### WHAT THE TASK ASKS:
Every entry should be copied exactly, with nothing added or dropped.

====== INFORMATION SUPPLIED ======

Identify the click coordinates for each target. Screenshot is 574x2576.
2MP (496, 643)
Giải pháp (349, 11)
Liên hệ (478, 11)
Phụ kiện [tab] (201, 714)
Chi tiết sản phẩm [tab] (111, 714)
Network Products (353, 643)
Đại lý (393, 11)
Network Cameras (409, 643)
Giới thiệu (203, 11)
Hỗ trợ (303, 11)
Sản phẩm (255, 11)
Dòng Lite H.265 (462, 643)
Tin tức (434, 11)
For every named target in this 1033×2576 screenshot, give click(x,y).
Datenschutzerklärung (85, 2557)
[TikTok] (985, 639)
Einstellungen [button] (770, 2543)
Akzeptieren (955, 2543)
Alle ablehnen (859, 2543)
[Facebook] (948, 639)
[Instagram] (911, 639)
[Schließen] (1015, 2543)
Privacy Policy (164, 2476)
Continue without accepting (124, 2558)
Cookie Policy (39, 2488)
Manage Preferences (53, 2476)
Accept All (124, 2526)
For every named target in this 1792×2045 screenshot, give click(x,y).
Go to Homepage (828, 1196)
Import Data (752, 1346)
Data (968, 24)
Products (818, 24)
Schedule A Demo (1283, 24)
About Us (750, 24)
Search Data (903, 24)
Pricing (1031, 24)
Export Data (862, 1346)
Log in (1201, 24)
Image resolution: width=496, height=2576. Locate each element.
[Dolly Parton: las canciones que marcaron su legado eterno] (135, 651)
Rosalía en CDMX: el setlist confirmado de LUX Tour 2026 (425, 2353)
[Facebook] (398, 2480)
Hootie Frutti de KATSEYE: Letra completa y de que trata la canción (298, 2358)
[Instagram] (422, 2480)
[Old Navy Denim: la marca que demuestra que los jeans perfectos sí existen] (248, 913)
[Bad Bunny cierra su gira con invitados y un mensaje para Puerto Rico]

======

### TASK OUTPUT:
Identify the click coordinates for each target. Screenshot is 574x2576.
2MP (496, 643)
Giải pháp (349, 11)
Liên hệ (478, 11)
Phụ kiện [tab] (201, 714)
Chi tiết sản phẩm [tab] (111, 714)
Network Products (353, 643)
Đại lý (393, 11)
Network Cameras (409, 643)
Giới thiệu (203, 11)
Hỗ trợ (303, 11)
Sản phẩm (255, 11)
Dòng Lite H.265 (462, 643)
Tin tức (434, 11)
For every named target in this 1033×2576 screenshot, give click(x,y).
Datenschutzerklärung (85, 2557)
[TikTok] (985, 639)
Einstellungen [button] (770, 2543)
Akzeptieren (955, 2543)
Alle ablehnen (859, 2543)
[Facebook] (948, 639)
[Instagram] (911, 639)
[Schließen] (1015, 2543)
Privacy Policy (164, 2476)
Continue without accepting (124, 2558)
Cookie Policy (39, 2488)
Manage Preferences (53, 2476)
Accept All (124, 2526)
For every named target in this 1792×2045 screenshot, give click(x,y).
Go to Homepage (828, 1196)
Import Data (752, 1346)
Data (968, 24)
Products (818, 24)
Schedule A Demo (1283, 24)
About Us (750, 24)
Search Data (903, 24)
Pricing (1031, 24)
Export Data (862, 1346)
Log in (1201, 24)
Image resolution: width=496, height=2576. Locate each element.
[Dolly Parton: las canciones que marcaron su legado eterno] (135, 651)
Rosalía en CDMX: el setlist confirmado de LUX Tour 2026 (425, 2353)
[Facebook] (398, 2480)
Hootie Frutti de KATSEYE: Letra completa y de que trata la canción (298, 2358)
[Instagram] (422, 2480)
[Old Navy Denim: la marca que demuestra que los jeans perfectos sí existen] (248, 913)
[Bad Bunny cierra su gira con invitados y un mensaje para Puerto Rico]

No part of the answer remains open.